The Costume That Outlived the Theatre

Rivers, Roses, and Rip City permanent exhibit
Oregon Historical Society Museum — Portland, Oregon
June 13, 2026 | 11:20am

A bright green costume covered in sequins and oversized dimes stands behind glass.

At first glance, it looks playful. Almost absurd.

The sort of object that might draw a smile before a visitor moves on to the next case.

Then I read the label.

The costume belonged to Storefront Theatre, one of Portland’s earliest alternative theater companies. Created for a production of Babes on Broadway in 1987, it survives today as one of the few tangible reminders of a company that no longer exists. The theater dissolved only a few years later after struggling through a period shaped by artistic competition and the AIDS epidemic.

What struck me was not the costume itself.

It was the realization that museums preserve more than governments, wars, and industry.

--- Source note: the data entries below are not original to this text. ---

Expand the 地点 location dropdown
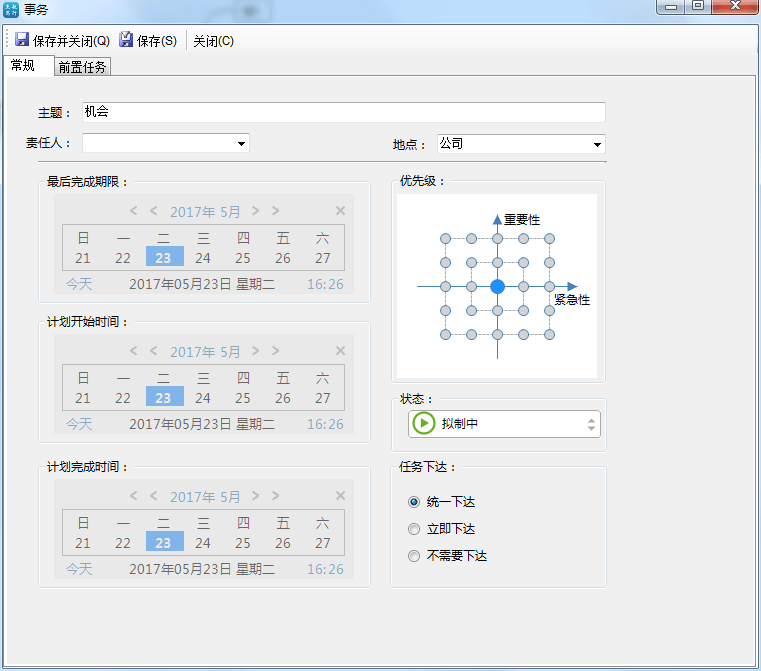The width and height of the screenshot is (761, 671). click(597, 144)
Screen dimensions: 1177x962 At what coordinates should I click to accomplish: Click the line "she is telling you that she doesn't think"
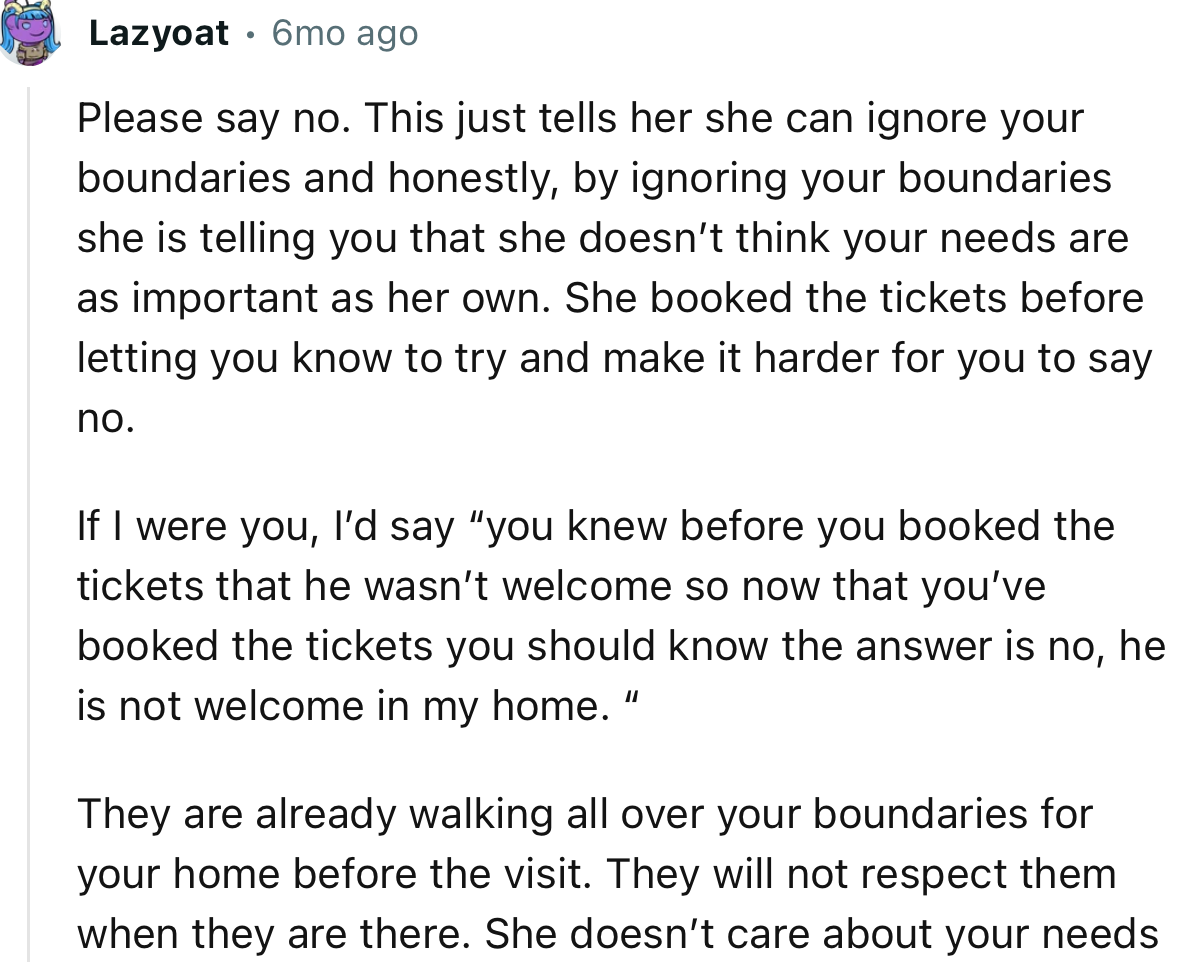click(x=602, y=239)
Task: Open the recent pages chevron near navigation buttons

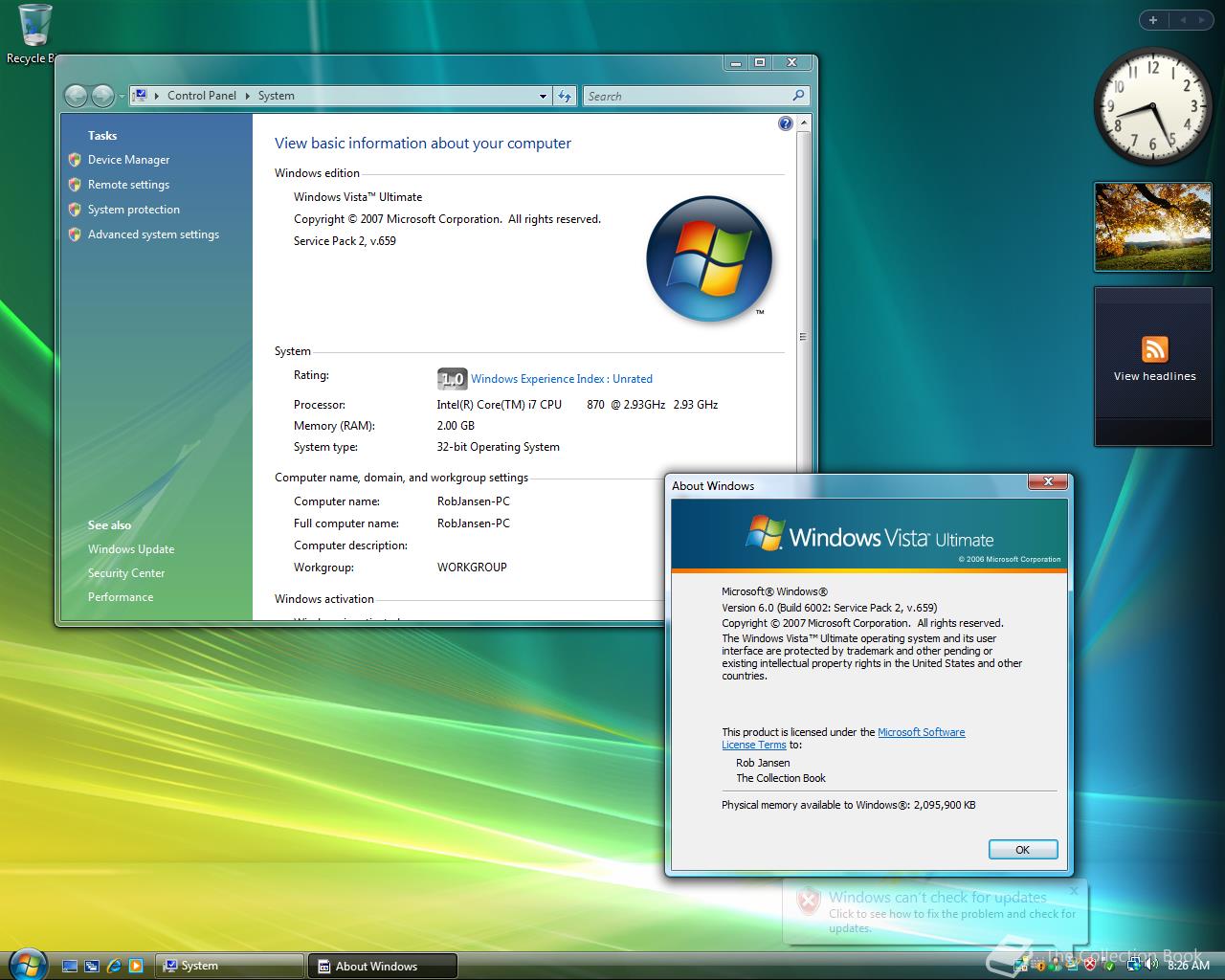Action: click(122, 96)

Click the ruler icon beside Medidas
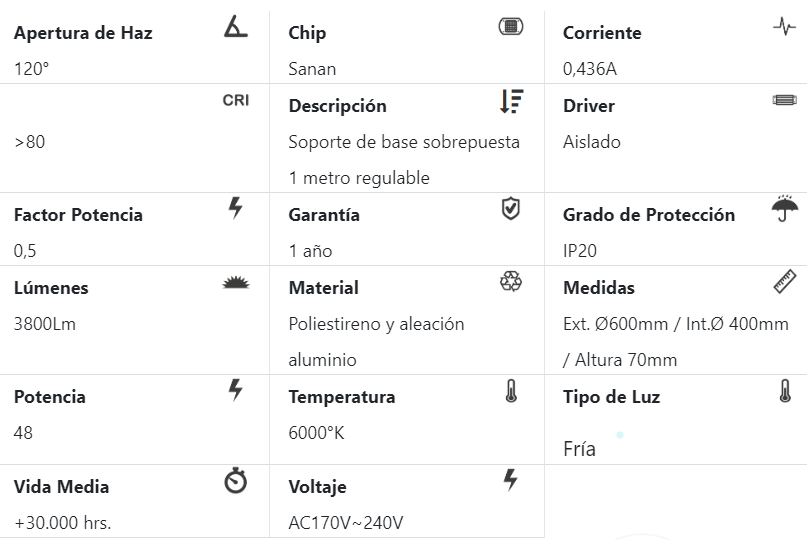785,282
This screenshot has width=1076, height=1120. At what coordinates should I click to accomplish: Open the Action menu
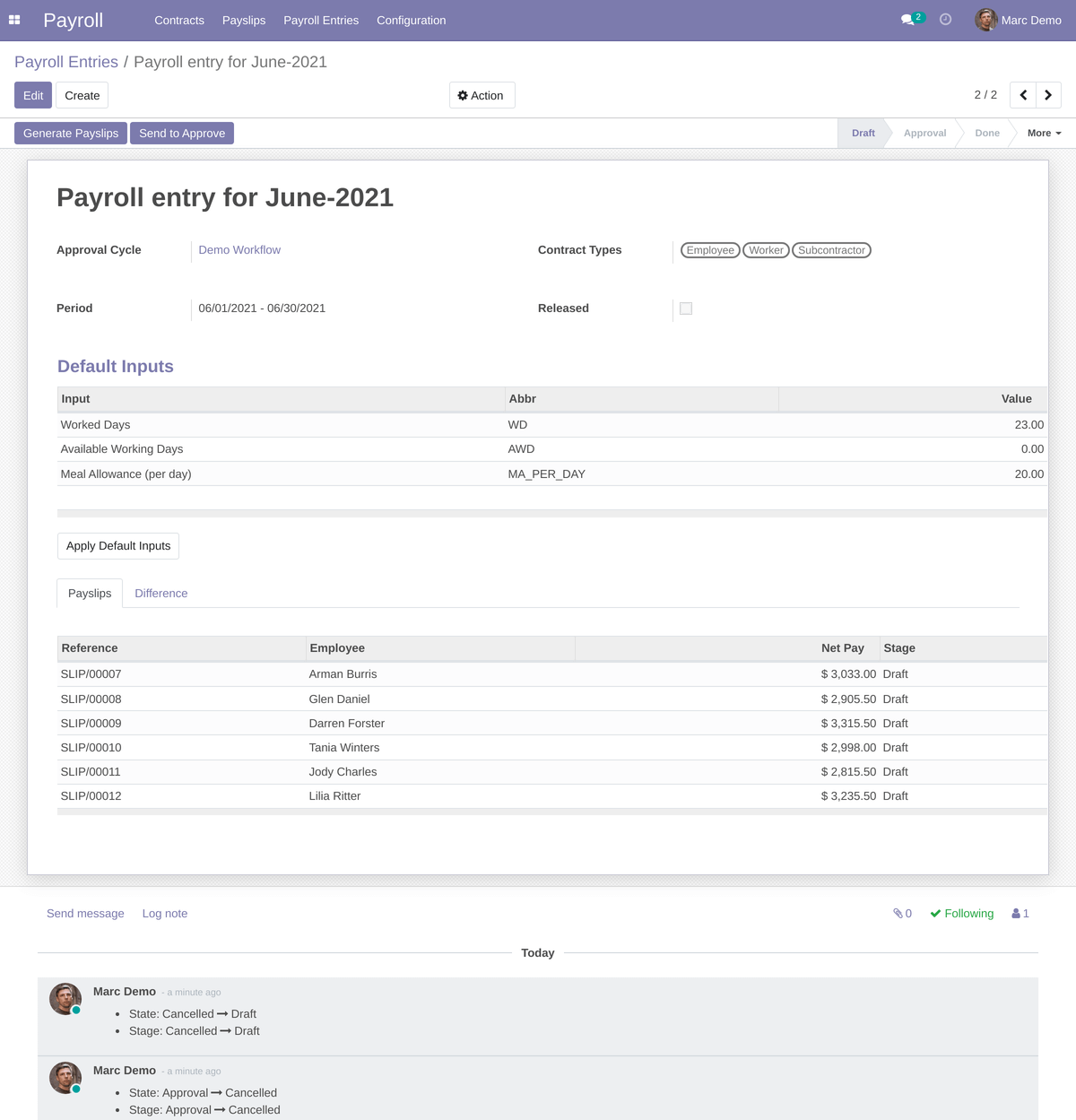[x=482, y=94]
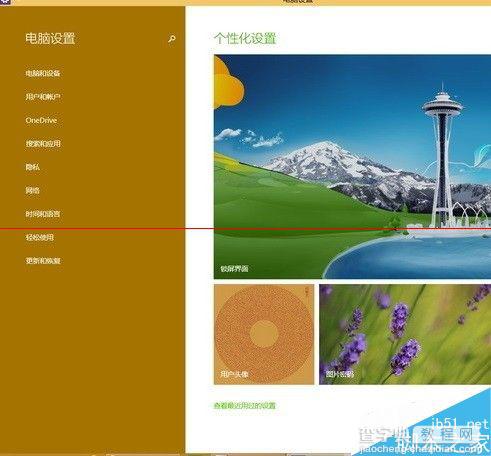Click the 电脑设置 sidebar title
The image size is (491, 456).
(x=50, y=38)
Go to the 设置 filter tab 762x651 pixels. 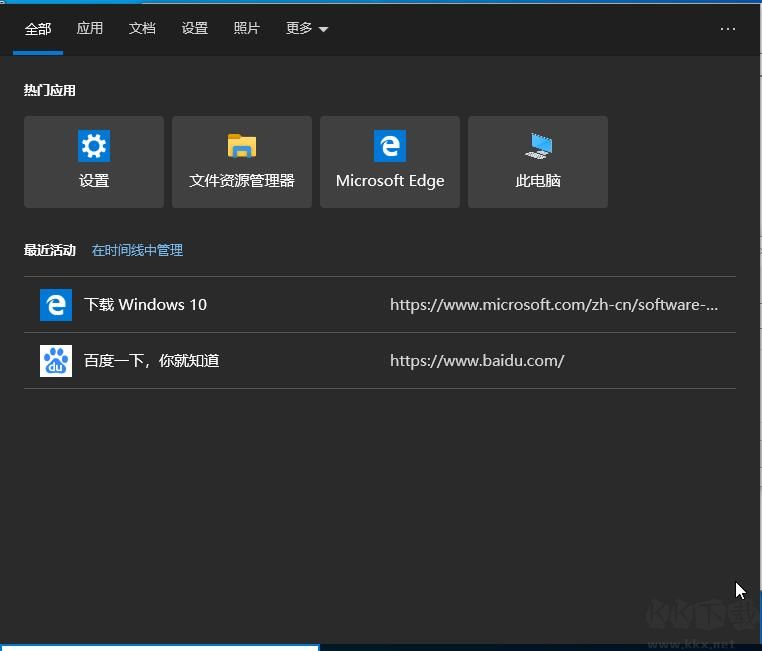pyautogui.click(x=195, y=29)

They preserve evidence that people gathered together to create something.

A performance ends.

The set is dismantled.

The audience goes home.

The theater eventually closes.

Yet somehow this costume remains.

Standing in front of the display, I found myself thinking about how fragile cultural memory can be. Without deliberate preservation, entire communities, performances, and creative movements can disappear from public memory within a generation.

The costume is not simply a theatrical artifact.

It is proof that a stage once existed, that artists once performed there, and that what they created mattered enough for someone to save.